Cloud Storage as a Lake

One-Line Summary: GCS is the GCP-native object store, and with a consistent path convention plus lifecycle rules it functions as the bronze layer of your warehouse without any other moving parts.

Prerequisites: Module 02.

What's the Concept?

A "data lake" sounds like a separate product. In GCP, it's a GCS bucket with conventions. There's no proprietary lake service to provision, no special filesystem to learn. The lake is just bytes in buckets; what makes it a lake is the discipline you bring to organizing those bytes.

The core idea: raw data lands in one well-known bucket (or a small set of buckets), in a deterministic path layout, in immutable files. Anything downstream — BigQuery, Dataflow, dbt, Vertex AI — can read it without coordinating with anything upstream. That separation of write-once, read-many is what makes the lake valuable.

How It Works

A typical small-to-medium production lake is just two buckets:

gs://myco-lake-bronze/        ← raw, as-received
   source=stripe/
      entity=charges/
         ingestion_date=2026-05-13/
            page=00000.jsonl.gz
            page=00001.jsonl.gz
      entity=customers/
         ingestion_date=2026-05-13/
            page=00000.jsonl.gz
   source=salesforce/
      entity=opportunities/
         ...
 
gs://myco-lake-curated/       ← (optional) intermediate Parquet
   silver/
      orders/
         year=2026/month=05/day=13/
            part-000.parquet

The bronze layout encodes everything downstream needs to find data:

source= — where it came from (Stripe, Salesforce, etc.)
entity= — what kind of record (charges, customers, orders)
ingestion_date= — when we received it (not the same as event timestamp)
the file inside is whatever the ingester produced

You'll see this pattern called Hive-style partitioning. It's not Hive-specific — BigQuery, Dataflow, Spark, and most modern tools all parse it natively. Using it consistently means downstream code never needs to know the specifics of any one source.

The optional curated/ bucket holds Parquet-converted bronze for sources that benefit from columnar reads. You only need it if you're doing analytical queries directly against bronze; if everything refines into BigQuery, you can skip it.

Why It Matters

Convention replaces coordination. Anyone who knows the path convention can find data without asking. New downstream consumers don't need new APIs.
Storage costs are negligible. Standard storage at $0.020/ GB - m o n t h; C o l d l in e a t$ 0.004; Archive at $0.0012. E v e na t 10 T B, m o n t h l y cos t i s u n d er$ 200 with proper tiering.
The lake is the system's archaeology. Every transformation downstream is replayable as long as bronze exists. This is your insurance policy.

Key Technical Details

One project, one or a few buckets. Multi-project sprawl is the most common mis-step — you'll regret it when you need cross-source joins.
Region: keep bronze in the same region as BigQuery to avoid egress costs. us-central1 and us (multi-region) are the common picks.
Lifecycle rules: Standard → Nearline at 30 days, Nearline → Coldline at 90, optional Coldline → Archive at 365 for compliance retention.
Object versioning ON for bronze. The cost is small; the safety net is large.
Set a retention policy if you have compliance requirements — it prevents accidental deletion at the bucket level.

Common Misconceptions

"I should use Dataplex / a fancy lake catalog from day one." Catalog services (Dataplex, Data Catalog) are useful at scale — when you have hundreds of datasets and many teams. Skip them until you actually feel the pain of not having them.
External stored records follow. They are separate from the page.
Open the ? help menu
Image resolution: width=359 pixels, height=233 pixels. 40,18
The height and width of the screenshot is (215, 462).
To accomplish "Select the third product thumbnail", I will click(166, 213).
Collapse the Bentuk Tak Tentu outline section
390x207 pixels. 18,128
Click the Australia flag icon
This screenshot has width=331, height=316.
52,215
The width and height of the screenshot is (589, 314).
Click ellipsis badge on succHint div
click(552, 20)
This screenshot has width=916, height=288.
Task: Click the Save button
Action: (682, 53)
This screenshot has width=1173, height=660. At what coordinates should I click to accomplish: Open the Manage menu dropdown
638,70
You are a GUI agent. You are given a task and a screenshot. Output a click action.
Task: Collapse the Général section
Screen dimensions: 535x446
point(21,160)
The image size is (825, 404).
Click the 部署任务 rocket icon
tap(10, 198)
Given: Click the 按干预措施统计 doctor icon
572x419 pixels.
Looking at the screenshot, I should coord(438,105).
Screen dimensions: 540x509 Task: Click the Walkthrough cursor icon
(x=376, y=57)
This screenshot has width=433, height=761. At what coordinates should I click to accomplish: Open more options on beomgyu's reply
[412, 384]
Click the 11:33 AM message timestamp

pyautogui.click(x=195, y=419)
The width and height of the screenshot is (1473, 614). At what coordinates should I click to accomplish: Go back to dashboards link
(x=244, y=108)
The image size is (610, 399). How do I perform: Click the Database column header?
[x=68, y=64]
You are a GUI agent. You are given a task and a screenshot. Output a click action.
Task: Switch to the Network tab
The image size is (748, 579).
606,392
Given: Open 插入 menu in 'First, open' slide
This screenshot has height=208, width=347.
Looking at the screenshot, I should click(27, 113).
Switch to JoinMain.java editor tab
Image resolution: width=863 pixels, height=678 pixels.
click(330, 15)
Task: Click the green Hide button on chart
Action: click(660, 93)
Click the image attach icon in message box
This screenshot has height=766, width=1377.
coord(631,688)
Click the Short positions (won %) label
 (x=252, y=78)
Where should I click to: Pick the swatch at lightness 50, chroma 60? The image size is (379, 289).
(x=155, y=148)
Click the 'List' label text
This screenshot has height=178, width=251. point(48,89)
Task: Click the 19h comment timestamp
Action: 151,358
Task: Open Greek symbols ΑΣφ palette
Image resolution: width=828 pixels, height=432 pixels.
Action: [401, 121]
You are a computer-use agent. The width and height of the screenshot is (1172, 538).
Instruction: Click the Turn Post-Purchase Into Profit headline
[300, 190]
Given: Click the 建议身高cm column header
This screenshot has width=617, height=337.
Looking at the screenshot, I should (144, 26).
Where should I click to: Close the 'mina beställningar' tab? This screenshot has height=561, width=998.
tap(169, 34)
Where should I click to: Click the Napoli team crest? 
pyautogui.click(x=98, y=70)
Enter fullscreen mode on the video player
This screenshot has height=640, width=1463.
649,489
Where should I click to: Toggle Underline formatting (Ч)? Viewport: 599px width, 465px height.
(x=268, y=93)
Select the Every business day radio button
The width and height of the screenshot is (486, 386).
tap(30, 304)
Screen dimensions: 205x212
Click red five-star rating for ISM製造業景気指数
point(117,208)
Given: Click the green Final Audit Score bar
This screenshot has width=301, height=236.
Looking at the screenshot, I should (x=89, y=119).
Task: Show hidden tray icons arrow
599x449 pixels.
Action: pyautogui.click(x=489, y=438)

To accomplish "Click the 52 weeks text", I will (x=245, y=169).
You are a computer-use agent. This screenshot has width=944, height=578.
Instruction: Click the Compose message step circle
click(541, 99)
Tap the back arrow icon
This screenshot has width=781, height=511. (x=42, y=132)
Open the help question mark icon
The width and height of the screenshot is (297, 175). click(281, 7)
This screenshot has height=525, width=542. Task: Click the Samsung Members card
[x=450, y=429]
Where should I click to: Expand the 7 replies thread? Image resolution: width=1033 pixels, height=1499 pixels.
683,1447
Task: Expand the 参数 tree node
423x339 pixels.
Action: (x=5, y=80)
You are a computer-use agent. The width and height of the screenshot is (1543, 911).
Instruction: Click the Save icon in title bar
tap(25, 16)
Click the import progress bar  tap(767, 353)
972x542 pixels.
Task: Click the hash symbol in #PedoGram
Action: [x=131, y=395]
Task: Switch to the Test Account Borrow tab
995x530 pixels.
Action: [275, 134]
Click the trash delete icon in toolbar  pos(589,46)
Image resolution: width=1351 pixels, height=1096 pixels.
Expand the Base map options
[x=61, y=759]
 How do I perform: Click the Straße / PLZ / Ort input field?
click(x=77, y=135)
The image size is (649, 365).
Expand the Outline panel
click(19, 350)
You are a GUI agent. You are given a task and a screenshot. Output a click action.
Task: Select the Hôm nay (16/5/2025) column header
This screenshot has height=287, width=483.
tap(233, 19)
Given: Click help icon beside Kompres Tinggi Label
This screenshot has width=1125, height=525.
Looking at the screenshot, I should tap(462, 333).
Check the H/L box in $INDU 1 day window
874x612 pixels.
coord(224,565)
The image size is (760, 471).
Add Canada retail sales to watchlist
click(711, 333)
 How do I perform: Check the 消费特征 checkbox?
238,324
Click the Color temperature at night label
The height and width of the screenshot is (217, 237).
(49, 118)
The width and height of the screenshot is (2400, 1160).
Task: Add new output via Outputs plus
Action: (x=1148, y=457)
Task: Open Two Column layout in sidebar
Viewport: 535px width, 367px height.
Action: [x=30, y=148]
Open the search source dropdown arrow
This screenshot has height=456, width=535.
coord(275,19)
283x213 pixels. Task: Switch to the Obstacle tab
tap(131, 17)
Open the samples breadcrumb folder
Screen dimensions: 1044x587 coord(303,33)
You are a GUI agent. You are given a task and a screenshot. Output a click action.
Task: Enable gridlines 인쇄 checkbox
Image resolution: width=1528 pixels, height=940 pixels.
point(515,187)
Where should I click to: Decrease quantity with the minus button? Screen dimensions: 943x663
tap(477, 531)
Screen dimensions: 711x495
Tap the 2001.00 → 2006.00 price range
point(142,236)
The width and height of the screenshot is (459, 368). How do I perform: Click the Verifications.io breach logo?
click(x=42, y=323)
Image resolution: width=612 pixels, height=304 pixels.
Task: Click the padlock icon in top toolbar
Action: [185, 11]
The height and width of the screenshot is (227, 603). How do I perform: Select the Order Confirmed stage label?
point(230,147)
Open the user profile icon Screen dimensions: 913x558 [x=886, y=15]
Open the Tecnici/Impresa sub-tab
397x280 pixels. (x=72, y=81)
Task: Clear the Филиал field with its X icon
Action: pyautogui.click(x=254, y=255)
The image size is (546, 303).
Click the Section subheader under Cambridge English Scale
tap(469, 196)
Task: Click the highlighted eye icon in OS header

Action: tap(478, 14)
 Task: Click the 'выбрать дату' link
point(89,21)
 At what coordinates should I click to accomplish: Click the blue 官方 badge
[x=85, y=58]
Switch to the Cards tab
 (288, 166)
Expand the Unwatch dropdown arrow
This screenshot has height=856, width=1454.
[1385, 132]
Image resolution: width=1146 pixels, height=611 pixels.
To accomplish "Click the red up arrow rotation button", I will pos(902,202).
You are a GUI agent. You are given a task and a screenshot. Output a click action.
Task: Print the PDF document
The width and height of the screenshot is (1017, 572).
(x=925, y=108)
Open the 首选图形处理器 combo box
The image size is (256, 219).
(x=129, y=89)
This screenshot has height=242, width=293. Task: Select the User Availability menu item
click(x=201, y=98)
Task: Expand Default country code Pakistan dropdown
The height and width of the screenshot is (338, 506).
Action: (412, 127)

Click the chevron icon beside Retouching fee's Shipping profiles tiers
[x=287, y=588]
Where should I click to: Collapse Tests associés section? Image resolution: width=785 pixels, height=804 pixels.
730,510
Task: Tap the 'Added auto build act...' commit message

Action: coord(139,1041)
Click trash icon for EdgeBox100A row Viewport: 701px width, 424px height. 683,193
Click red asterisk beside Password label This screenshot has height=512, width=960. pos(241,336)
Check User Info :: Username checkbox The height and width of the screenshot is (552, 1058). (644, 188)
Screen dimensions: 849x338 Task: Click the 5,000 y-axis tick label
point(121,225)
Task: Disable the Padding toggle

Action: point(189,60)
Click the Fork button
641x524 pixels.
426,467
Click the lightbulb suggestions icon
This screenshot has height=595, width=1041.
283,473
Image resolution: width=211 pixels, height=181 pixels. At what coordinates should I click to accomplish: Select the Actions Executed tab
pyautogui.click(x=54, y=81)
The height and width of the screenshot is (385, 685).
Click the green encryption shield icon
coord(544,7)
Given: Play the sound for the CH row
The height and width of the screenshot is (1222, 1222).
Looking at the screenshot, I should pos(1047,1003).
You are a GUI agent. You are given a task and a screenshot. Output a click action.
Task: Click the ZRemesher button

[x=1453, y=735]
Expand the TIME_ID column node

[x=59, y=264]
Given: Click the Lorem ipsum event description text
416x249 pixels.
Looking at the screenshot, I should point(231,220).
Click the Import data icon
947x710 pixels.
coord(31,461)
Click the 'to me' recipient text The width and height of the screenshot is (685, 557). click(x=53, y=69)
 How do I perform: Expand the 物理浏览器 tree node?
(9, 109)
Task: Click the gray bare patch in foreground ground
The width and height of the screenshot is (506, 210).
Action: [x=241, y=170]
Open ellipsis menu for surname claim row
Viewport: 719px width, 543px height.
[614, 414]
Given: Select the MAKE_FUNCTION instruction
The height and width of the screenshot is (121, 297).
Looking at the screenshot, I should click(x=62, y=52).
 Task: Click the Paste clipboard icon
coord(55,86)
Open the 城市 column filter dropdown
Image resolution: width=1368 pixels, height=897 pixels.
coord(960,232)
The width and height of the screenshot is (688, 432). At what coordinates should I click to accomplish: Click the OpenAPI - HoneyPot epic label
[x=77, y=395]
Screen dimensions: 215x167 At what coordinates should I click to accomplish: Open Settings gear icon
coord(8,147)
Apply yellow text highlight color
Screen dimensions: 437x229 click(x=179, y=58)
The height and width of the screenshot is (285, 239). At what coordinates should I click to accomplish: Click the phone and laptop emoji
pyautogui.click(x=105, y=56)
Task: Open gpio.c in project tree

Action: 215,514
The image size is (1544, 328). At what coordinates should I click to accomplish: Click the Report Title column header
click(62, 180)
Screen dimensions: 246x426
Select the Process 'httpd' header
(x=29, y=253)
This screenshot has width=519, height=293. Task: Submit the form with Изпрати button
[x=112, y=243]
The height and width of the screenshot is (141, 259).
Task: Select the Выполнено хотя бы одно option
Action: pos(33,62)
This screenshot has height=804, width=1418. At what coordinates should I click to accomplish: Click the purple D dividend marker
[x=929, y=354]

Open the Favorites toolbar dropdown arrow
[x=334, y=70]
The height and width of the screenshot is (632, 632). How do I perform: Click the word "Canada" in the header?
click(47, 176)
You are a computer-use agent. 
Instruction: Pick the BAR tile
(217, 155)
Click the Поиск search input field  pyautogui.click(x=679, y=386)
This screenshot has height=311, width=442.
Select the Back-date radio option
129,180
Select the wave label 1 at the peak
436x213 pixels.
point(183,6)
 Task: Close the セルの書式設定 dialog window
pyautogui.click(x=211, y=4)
"Raw means unstructured." Bronze data has structure; it just hasn't been conformed. Most bronze ends up as JSONL or Parquet, both highly structured. "Raw" here means "as received," not "without schema."

Connections to Other Concepts

02-bucket-layouts-and-partitioning.md — More detail on path conventions and the partition contract.
03-schema-on-read-vs-on-write.md — The strategic question behind keeping bronze structureless or not.
Course 04-refinement-in-bigquery/01-bronze-to-silver-cleaning-and-conforming.md — The first transformation that reads from this lake.